===== EXERCISE MATERIAL
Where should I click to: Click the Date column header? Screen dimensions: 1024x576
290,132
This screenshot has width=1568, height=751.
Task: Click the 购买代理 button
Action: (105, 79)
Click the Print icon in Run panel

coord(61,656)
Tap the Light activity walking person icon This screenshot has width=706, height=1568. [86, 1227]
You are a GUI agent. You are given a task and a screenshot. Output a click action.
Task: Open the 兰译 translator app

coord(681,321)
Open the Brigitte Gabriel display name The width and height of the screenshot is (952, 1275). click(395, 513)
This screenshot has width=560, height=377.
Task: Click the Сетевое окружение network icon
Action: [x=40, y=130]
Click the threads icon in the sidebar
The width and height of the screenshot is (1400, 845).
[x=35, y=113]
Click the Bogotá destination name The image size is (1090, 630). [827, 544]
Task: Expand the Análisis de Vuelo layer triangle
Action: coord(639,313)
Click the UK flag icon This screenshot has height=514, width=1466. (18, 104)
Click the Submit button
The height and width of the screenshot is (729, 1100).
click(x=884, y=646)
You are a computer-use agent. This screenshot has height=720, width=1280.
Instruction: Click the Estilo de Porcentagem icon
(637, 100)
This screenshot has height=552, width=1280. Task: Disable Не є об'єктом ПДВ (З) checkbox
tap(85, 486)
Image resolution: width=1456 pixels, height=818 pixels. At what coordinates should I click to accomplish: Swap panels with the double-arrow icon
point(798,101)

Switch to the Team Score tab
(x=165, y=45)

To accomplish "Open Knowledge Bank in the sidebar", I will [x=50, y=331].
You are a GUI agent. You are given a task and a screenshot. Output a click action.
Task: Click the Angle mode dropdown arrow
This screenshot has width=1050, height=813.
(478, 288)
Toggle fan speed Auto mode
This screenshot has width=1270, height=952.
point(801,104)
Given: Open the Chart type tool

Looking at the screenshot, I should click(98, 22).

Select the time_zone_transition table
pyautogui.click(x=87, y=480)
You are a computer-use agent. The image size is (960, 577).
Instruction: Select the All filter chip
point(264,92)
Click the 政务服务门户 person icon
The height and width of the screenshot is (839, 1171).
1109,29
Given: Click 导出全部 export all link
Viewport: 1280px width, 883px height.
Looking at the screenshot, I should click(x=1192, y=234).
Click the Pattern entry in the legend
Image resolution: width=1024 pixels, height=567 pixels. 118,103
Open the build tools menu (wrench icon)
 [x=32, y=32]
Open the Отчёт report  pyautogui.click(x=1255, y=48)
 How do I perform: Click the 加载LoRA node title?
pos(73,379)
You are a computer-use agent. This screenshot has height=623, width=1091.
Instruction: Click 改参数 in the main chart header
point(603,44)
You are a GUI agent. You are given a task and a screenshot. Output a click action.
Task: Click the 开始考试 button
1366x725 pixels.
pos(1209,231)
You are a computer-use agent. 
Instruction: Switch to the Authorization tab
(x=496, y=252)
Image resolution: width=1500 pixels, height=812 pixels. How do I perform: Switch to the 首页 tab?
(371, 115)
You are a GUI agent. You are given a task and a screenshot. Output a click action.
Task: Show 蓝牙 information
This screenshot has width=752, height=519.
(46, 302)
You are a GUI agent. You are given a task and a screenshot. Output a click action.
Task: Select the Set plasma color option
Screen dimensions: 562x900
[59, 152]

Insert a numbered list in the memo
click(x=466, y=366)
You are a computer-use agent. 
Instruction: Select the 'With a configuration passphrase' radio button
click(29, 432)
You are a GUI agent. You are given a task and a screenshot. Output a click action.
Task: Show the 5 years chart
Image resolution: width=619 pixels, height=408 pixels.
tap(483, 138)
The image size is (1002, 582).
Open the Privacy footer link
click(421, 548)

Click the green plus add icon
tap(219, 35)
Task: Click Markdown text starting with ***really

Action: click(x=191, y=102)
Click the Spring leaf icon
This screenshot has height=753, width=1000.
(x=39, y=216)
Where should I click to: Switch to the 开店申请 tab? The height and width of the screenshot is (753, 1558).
==========
SET PROBLEM:
Return all of the items above verbatim, leaving every line unchanged.

WORKED ANSWER:
Where should I click to: Click the Date column header? Screen dimensions: 1024x576
290,132
This screenshot has width=1568, height=751.
Task: Click the 购买代理 button
Action: (105, 79)
Click the Print icon in Run panel

coord(61,656)
Tap the Light activity walking person icon This screenshot has width=706, height=1568. [86, 1227]
You are a GUI agent. You are given a task and a screenshot. Output a click action.
Task: Open the 兰译 translator app

coord(681,321)
Open the Brigitte Gabriel display name The width and height of the screenshot is (952, 1275). click(395, 513)
This screenshot has width=560, height=377.
Task: Click the Сетевое окружение network icon
Action: [x=40, y=130]
Click the threads icon in the sidebar
The width and height of the screenshot is (1400, 845).
[x=35, y=113]
Click the Bogotá destination name The image size is (1090, 630). [827, 544]
Task: Expand the Análisis de Vuelo layer triangle
Action: coord(639,313)
Click the UK flag icon This screenshot has height=514, width=1466. (18, 104)
Click the Submit button
The height and width of the screenshot is (729, 1100).
click(x=884, y=646)
You are a computer-use agent. This screenshot has height=720, width=1280.
Instruction: Click the Estilo de Porcentagem icon
(637, 100)
This screenshot has height=552, width=1280. Task: Disable Не є об'єктом ПДВ (З) checkbox
tap(85, 486)
Image resolution: width=1456 pixels, height=818 pixels. At what coordinates should I click to accomplish: Swap panels with the double-arrow icon
point(798,101)

Switch to the Team Score tab
(x=165, y=45)

To accomplish "Open Knowledge Bank in the sidebar", I will [x=50, y=331].
You are a GUI agent. You are given a task and a screenshot. Output a click action.
Task: Click the Angle mode dropdown arrow
This screenshot has width=1050, height=813.
(478, 288)
Toggle fan speed Auto mode
This screenshot has width=1270, height=952.
point(801,104)
Given: Open the Chart type tool

Looking at the screenshot, I should click(98, 22).

Select the time_zone_transition table
pyautogui.click(x=87, y=480)
You are a computer-use agent. The image size is (960, 577).
Instruction: Select the All filter chip
point(264,92)
Click the 政务服务门户 person icon
The height and width of the screenshot is (839, 1171).
1109,29
Given: Click 导出全部 export all link
Viewport: 1280px width, 883px height.
Looking at the screenshot, I should click(x=1192, y=234).
Click the Pattern entry in the legend
Image resolution: width=1024 pixels, height=567 pixels. 118,103
Open the build tools menu (wrench icon)
 [x=32, y=32]
Open the Отчёт report  pyautogui.click(x=1255, y=48)
 How do I perform: Click the 加载LoRA node title?
pos(73,379)
You are a computer-use agent. This screenshot has height=623, width=1091.
Instruction: Click 改参数 in the main chart header
point(603,44)
You are a GUI agent. You are given a task and a screenshot. Output a click action.
Task: Click the 开始考试 button
1366x725 pixels.
pos(1209,231)
You are a computer-use agent. 
Instruction: Switch to the Authorization tab
(x=496, y=252)
Image resolution: width=1500 pixels, height=812 pixels. How do I perform: Switch to the 首页 tab?
(371, 115)
You are a GUI agent. You are given a task and a screenshot. Output a click action.
Task: Show 蓝牙 information
This screenshot has width=752, height=519.
(46, 302)
You are a GUI agent. You are given a task and a screenshot. Output a click action.
Task: Select the Set plasma color option
Screen dimensions: 562x900
[59, 152]

Insert a numbered list in the memo
click(x=466, y=366)
You are a computer-use agent. 
Instruction: Select the 'With a configuration passphrase' radio button
click(29, 432)
You are a GUI agent. You are given a task and a screenshot. Output a click action.
Task: Show the 5 years chart
Image resolution: width=619 pixels, height=408 pixels.
tap(483, 138)
The image size is (1002, 582).
Open the Privacy footer link
click(421, 548)

Click the green plus add icon
tap(219, 35)
Task: Click Markdown text starting with ***really

Action: click(x=191, y=102)
Click the Spring leaf icon
This screenshot has height=753, width=1000.
(x=39, y=216)
Where should I click to: Switch to the 开店申请 tab? The height and width of the screenshot is (753, 1558).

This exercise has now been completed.